Samuel Amadon and Liz Countryman on Oversound
Tell me about the creation of Oversound. When and how and why was it conceived?
As graduate students, we worked together as Poetry Editors for Gulf Coast, and the way our aesthetic interests combined there made the four issues we helped put together pretty exciting. But the nature of a graduate student-run journal is that there is necessarily a lot of compromise, space restrictions, and constant editorial turnover. So we always talked about starting a journal of our own. As writers, we're both very much against the notion of aesthetic categories, and we want Oversound to be a place where writers who might not otherwise come across one another's work can do so.
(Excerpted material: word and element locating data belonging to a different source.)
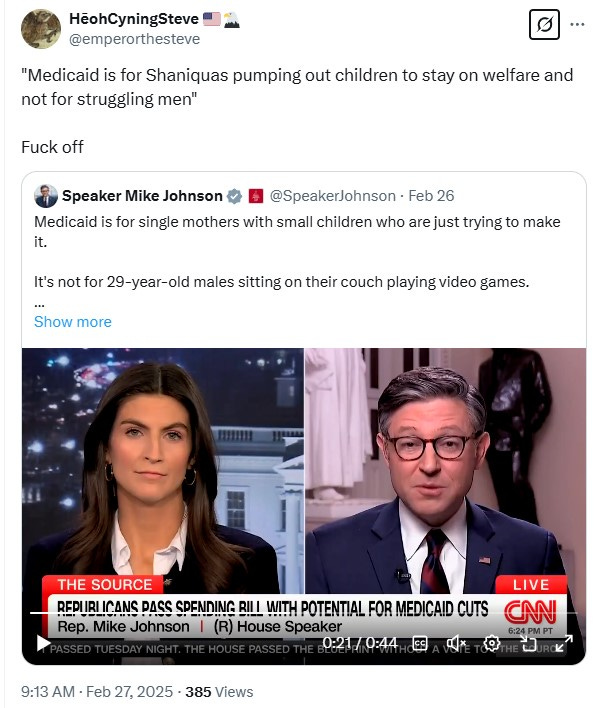
Task: Click Speaker Johnson's small avatar
Action: click(x=46, y=196)
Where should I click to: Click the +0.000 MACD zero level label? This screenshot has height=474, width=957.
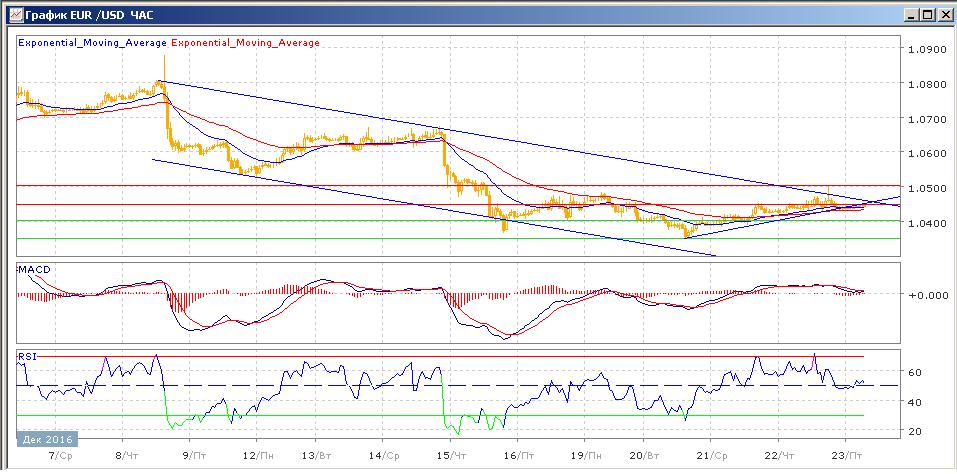(925, 295)
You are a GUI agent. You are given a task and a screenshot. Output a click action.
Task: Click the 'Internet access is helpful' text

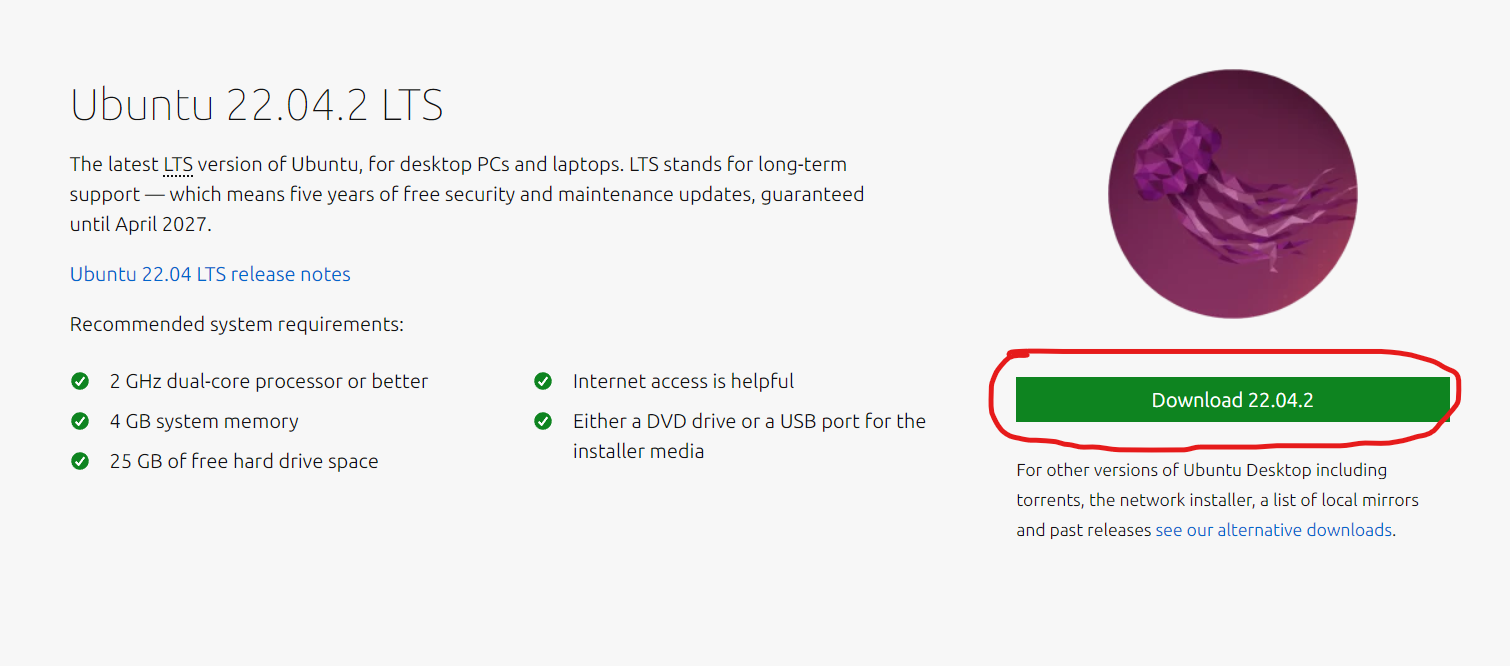tap(683, 381)
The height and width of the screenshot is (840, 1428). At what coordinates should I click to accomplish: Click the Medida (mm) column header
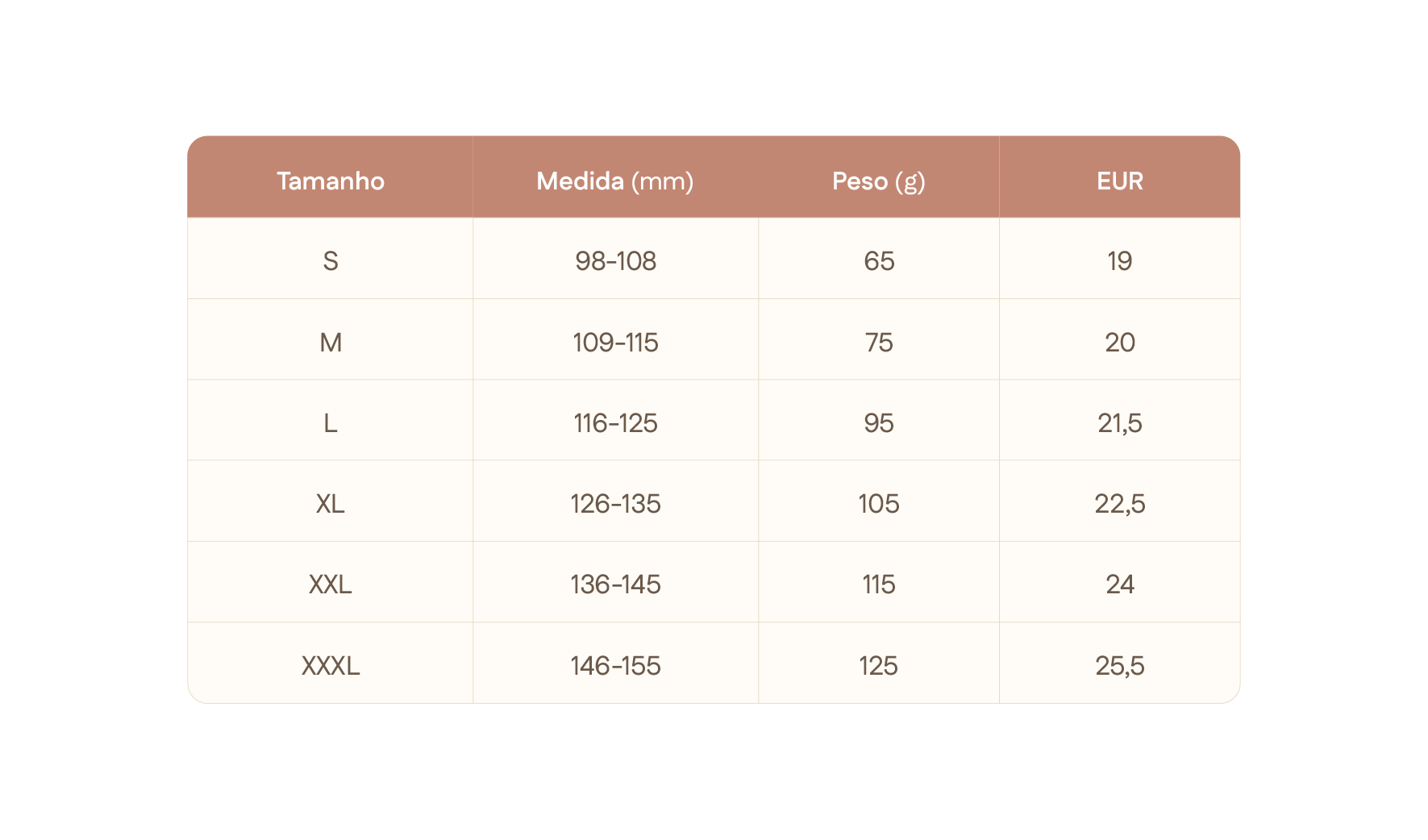(x=615, y=181)
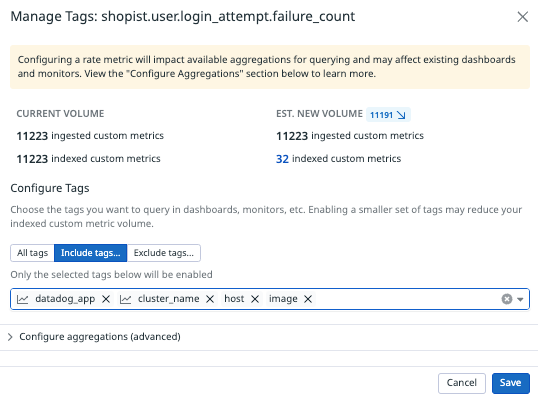538x399 pixels.
Task: Remove the datadog_app tag
Action: pyautogui.click(x=106, y=299)
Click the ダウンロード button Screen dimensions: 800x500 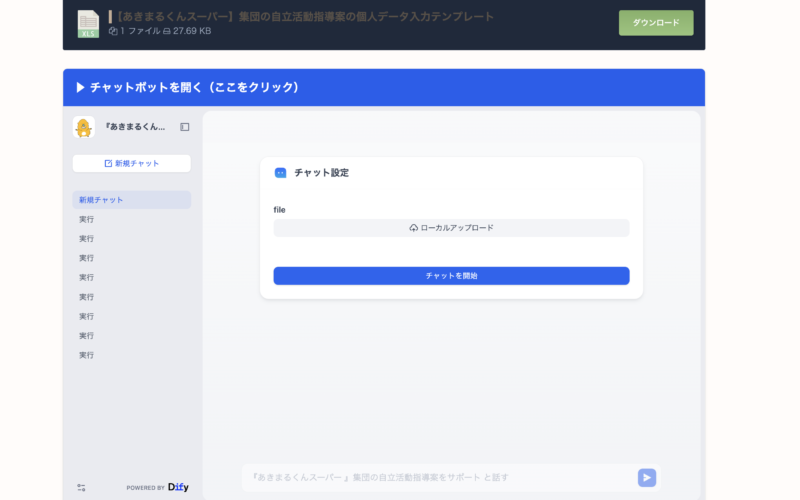click(655, 22)
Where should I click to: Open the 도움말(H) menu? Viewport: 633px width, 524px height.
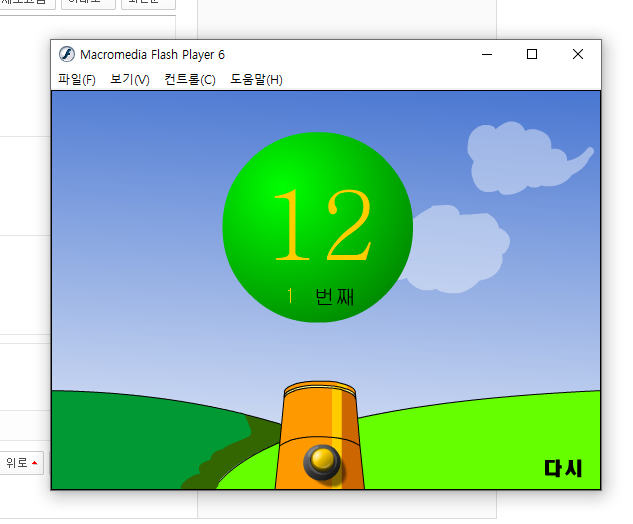(256, 80)
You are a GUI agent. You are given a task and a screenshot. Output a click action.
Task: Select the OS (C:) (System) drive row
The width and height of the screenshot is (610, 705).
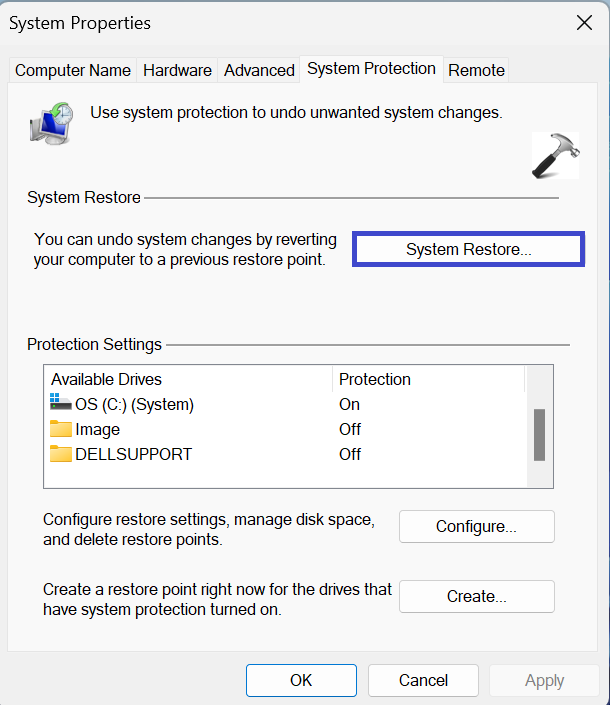tap(134, 404)
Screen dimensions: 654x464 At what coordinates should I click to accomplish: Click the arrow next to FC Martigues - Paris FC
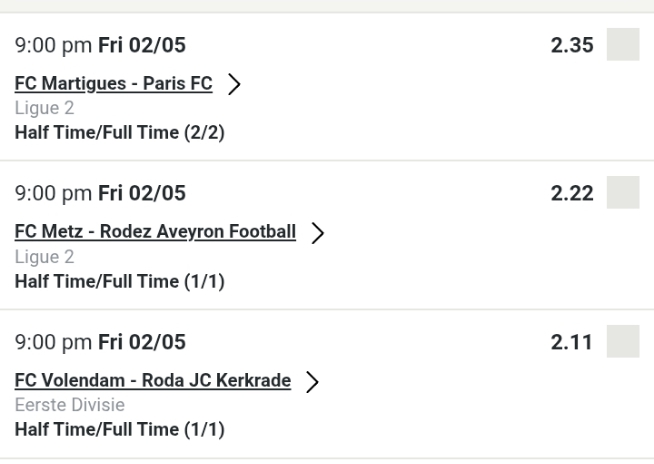(x=235, y=85)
We also felt a lot of our contemporaries have been starting presses and chapbook presses, and that there was a need for a print poetry journal—one that could do a little to fill the gap left by great journals like No and The Canary and Crowd. Oversound offers poets a largely unrestricted space—we accept poems of any length, and we love including several poems by a particular poet. We want Oversound to be a venue where readers can become immersed and invested in our contributors' work.
What makes Oversound different from other places to encounter poetry?
Oversound doesn't do themed issues, but as we start to gather accepted poems for an issue, we're very attentive to the ways in which the poems speak to one another. Once we reach a critical mass of accepted poems, we might be more drawn to accept poems that will add to or complicate that conversation. When we actually put the poems in an order, we think of their progression the same way we would think of the movement of poems in a collection by a single author, and we hope that readers will read Oversound straight through, from beginning to end.
What is something that you have recently published that really excited you, and why?
We were really excited to publish Adrienne Raphel's poem "Imogen And the Beginning Of Color" in the new issue. We asked Adrienne if we could see some poems after reading "Note From Paradise" in an issue of Lana Turner—often a way we find new poets for the magazine is by reading around—and we were floored when she sent us this stunner, so much so that we put it first in an issue that's brimming with really exciting work. It's a poem that feels both bizarre and essential. It's up on our website if readers want to see what we mean. (Chop chop, readers, chop chop.)
What should someone submitting work to Oversound know about the site and magazine?
Oversound is a labor of love, and although the journal is still finding readers, we are passionate about the poems we publish and we do our best to spread the word about the journal, and our contributors' accomplishments elsewhere, whenever we can. By posting selections from each issue online, we're also able to draw readers through social media sharing. Ari Banias's amazing poem "The Feeling," which starts off our first issue, got hundreds of likes on Facebook and was reprinted by Verse Daily.
What other literary sites, journals, or broadcasts, online or print, are your go-to?
Boston Review's poetry section, especially their National Poetry Month feature, has led us to many wonderful writers. We first learned of Oversound contributor Amber Atiya there by reading her astounding poem "when the end is near." We love print, and we especially respect journals with strong editorial vision—Lana Turner, as we mentioned, and Conjunctions are two examples. We're also excited by online spaces like The Offing and The Volta, which are able to feature so many different kinds of writing.